» **GOAL OF THE EXERCISE**: Among the entries below, take the line with "Where should I click to: Click" and the line with "Select the Blur", and output them and every line between them exactly, with nothing else.

» **SOURCE RECORDS**:
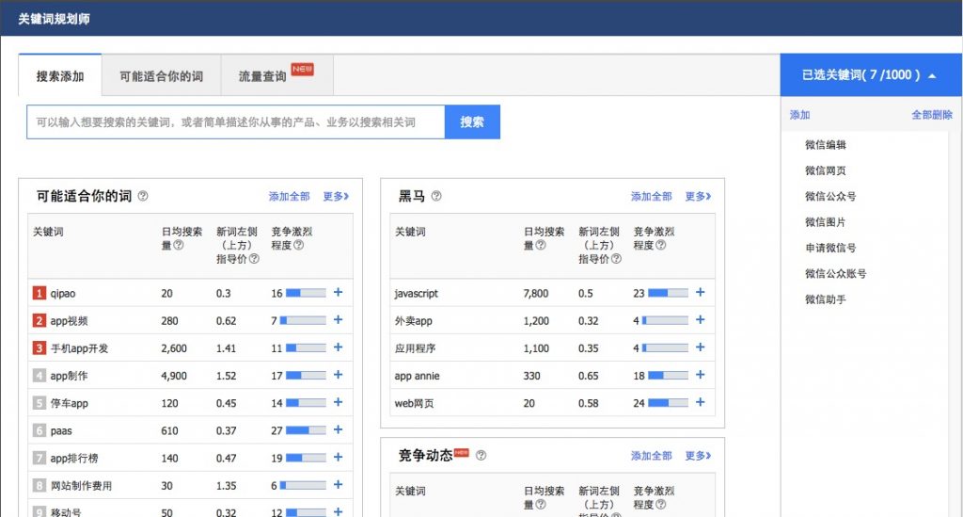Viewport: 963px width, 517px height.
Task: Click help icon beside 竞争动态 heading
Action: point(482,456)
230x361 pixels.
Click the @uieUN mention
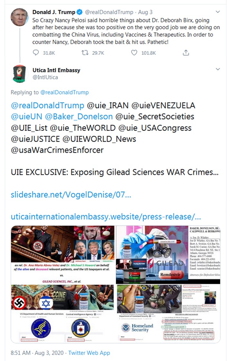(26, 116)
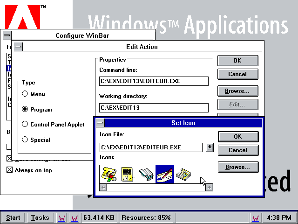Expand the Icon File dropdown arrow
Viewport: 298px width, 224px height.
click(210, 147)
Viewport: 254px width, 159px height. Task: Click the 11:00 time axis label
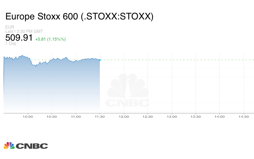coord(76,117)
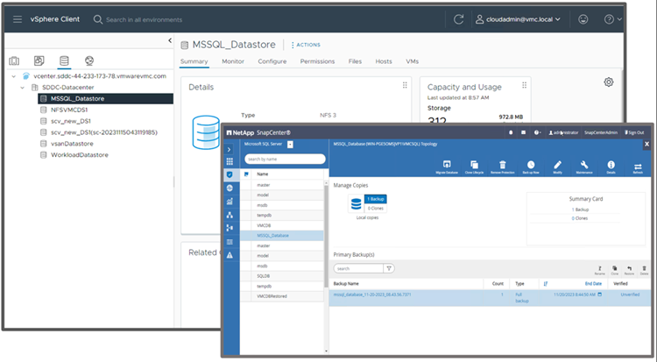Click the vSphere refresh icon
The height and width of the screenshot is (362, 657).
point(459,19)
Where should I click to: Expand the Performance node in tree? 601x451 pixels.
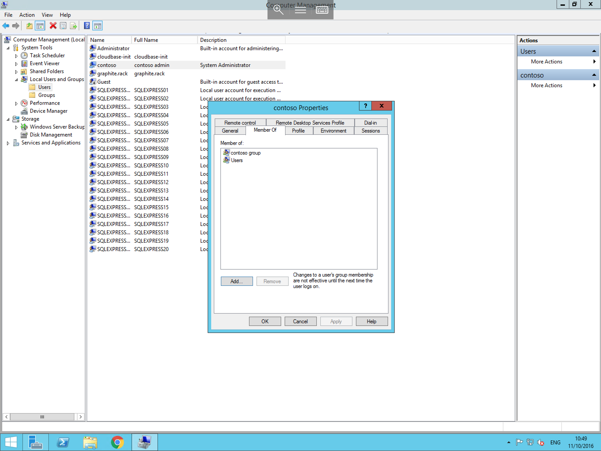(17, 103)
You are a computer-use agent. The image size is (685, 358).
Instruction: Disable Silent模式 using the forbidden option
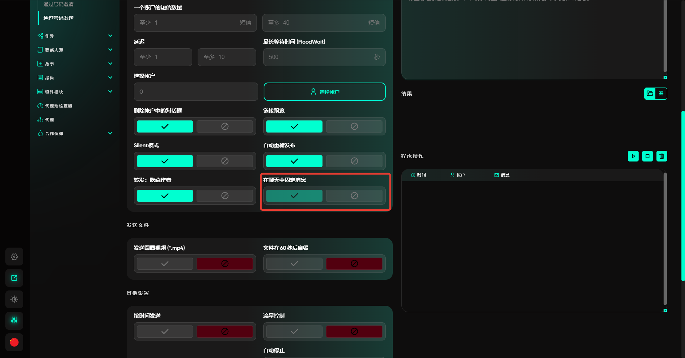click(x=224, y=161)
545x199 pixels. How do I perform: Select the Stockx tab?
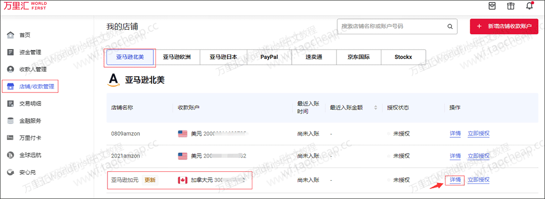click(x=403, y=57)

--

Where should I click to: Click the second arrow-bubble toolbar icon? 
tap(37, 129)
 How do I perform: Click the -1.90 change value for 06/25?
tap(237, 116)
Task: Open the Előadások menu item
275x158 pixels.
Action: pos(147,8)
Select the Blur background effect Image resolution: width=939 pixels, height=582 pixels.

» **ANSWER TO THE EXERCISE**:
Where should I click to: Click the second arrow-bubble toolbar icon? 
tap(37, 129)
 How do I perform: Click the -1.90 change value for 06/25?
tap(237, 116)
Task: Open the Előadások menu item
275x158 pixels.
Action: pos(147,8)
Select the Blur background effect Image resolution: width=939 pixels, height=582 pixels.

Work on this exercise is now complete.